→ Source document
• • • •
New readers of this blog have asked me why my daughter is getting surgery, why she needs so much surgery, that sort of thing.
Because I don’t like it when people feel left out — I’m all about the love here — I’ve compiled some old posts that should help get you up to speed.
The deal: When she was a couple months old, a hemangioma started growing on her cheek. Hemangiomas are fairly common spots that occur when blood vessels grow like mad. Many people let them go away on their own.
However, because this one was located on our child’s face, and these things often take around 12 years to disappear, doctors worried about it possibly growing up into her eye and harming her vision. Because of its heft, they also worried about her toddling into something, busting it open and creating a blood loss the likes of which would have forced a high strung mother like myself into a mental hospital, etc, etc. Couple all this with the fact that my husband and I didn’t want her to get picked on, and we went ahead with this series of laser surgeries that would shrink and obliterate this spot.
She has had ten of these surgeries so far. She is scheduled for at least two more.
You can read about a typical surgery day here.
So far, the lasering has yielded great results. The spot has gone from looking like she had a raised, quarter-sized burn on her face to looking like a faint bruise.
Once the lasering is done, the doctor says he will eventually extract the remaining hemangioma (doing it while it was large would involve crazy blood loss, thus the lasering) and graft the skin together so there is a minor scar.
He says this will be taken care of by the time she starts school.
Is this hard on her? I’m sure it is on some level, but she fares well overall. Children are resilient little people; more often than not, their parents are the ones struggling to bounce back.
Wee Avery is always ready to party like a rock star about an hour after the deed is done.
Me, I need a day or so to recover.
• • • •
→ Assigned task 1
Reproduce the part of the hemangioma blog post that starts with the words "You can read" and ends after "she starts school.".
→ Assigned task 2
Carry on the hemangioma blog post from its last line.
The records that come next have nothing to do with the blog post.

→ Records provided
• • • •
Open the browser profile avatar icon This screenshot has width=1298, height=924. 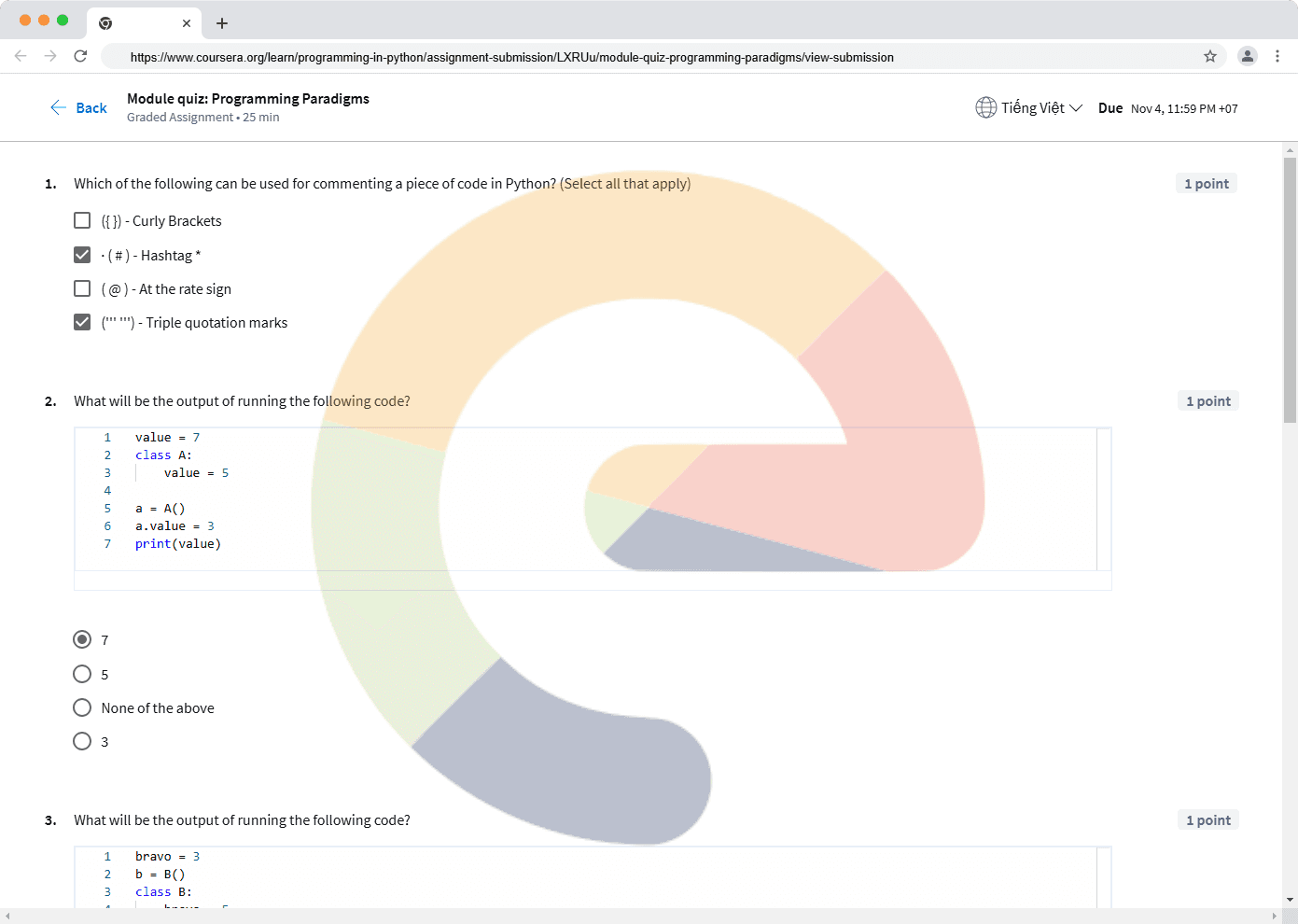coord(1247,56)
• • • •
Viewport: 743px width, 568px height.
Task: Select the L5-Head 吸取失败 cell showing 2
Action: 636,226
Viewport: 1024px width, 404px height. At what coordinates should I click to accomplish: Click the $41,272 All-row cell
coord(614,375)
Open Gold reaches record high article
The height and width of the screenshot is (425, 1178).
• • • •
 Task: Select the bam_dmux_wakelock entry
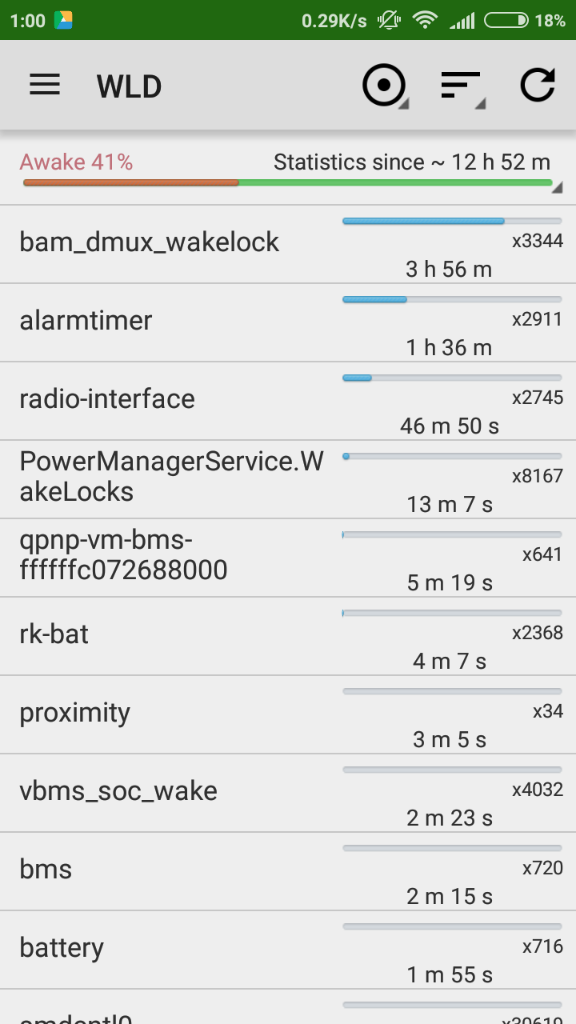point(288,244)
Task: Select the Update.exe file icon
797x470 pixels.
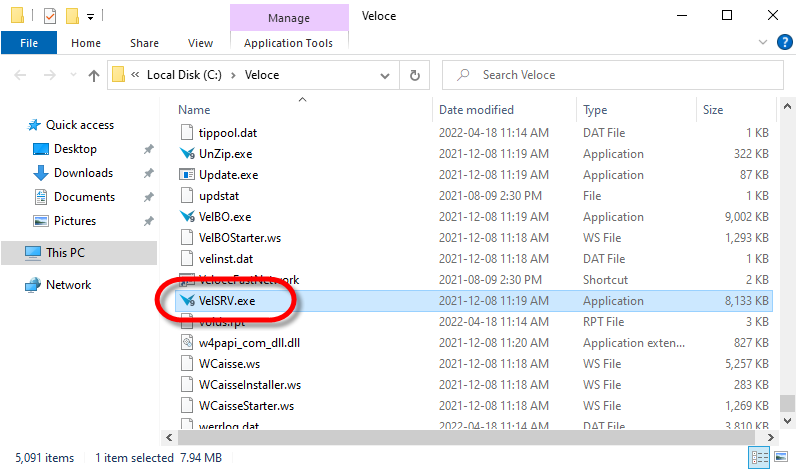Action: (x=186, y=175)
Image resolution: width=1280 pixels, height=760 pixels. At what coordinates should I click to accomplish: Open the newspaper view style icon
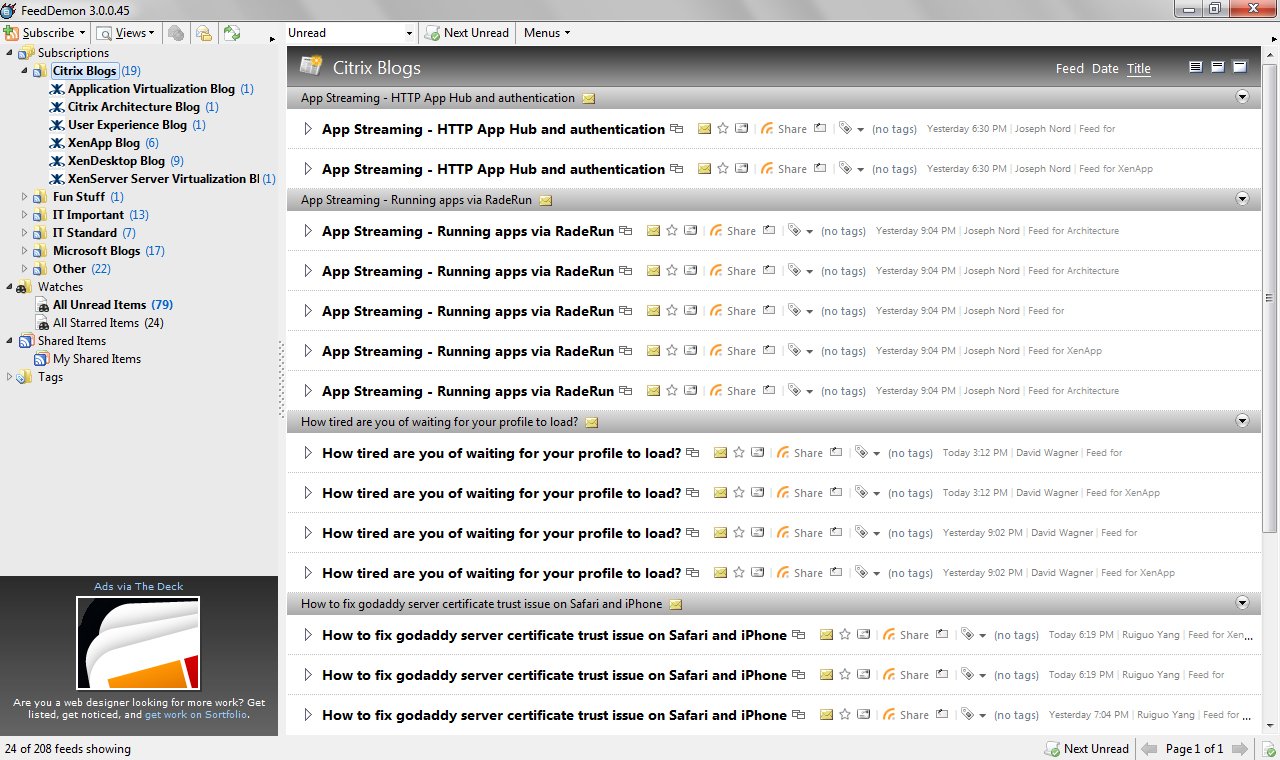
• • • •
→ Your response 1
You can read about a typical surgery day here.
So far, the lasering has yielded great results. The spot has gone from looking like she had a raised, quarter-sized burn on her face to looking like a faint bruise.
Once the lasering is done, the doctor says he will eventually extract the remaining hemangioma (doing it while it was large would involve crazy blood loss, thus the lasering) and graft the skin together so there is a minor scar.
He says this will be taken care of by the time she starts school.

→ Your response 2
Of course, people stop and stare, especially after a surgery because people have seen too many commercials full of Gerber babies with flawless, bruise-free skin. Some assume I am kicking my child’s ass; one lovely woman even approached Avery in a mall one day, crouched down in front of her and said “Ooh, did Mommy give you a smacking?” (I love those bitches. They are my favorite.)
I also have been asked whether she has ringworm on her face, whether someone gave her a hickey on her cheek, and just too many dumb and out-of-line things to count. As Avery understands more things that people say, these comments just make me angry about how inconsiderate people can be and sad for her. But it will be wrapped up soon and I look to that as my light in this tunnel of early mornings, uncertain reactions to anesthesia, and bruised cheeks.
At the end of the day, her surgeries are so incredibly minor compared to what other parents face.
And yet, I still speak of all this as a parent who just doesn’t want her baby to hurt.
In the meantime, there is always insurance to deal with; I am not the only mom out there posting in frustration about the maddening bureaucracy surrounding approvals and deductibles and so forth. None of what Avery faces on a near-monthly basis could happen without our insurance. Yet there is such a tiring fight to make sure her care happens at all. Through some small miracle everything winds up covered, but it’s not like we don’t live in fear of a strange several thousand dollar bill appearing in our mailbox when we least expect it.
It has happened before.
When we don’t have children, it’s funny to think of how our lives will shake out as parents. None of our visions typically involve unpredictability and imperfection, or endless surgeries, insurance fights and terrifying doctor’s bills.
Real live children often come with all those things.
And as hard as it can be at times, I wouldn’t trade my life with this little person for anyone else’s in the world.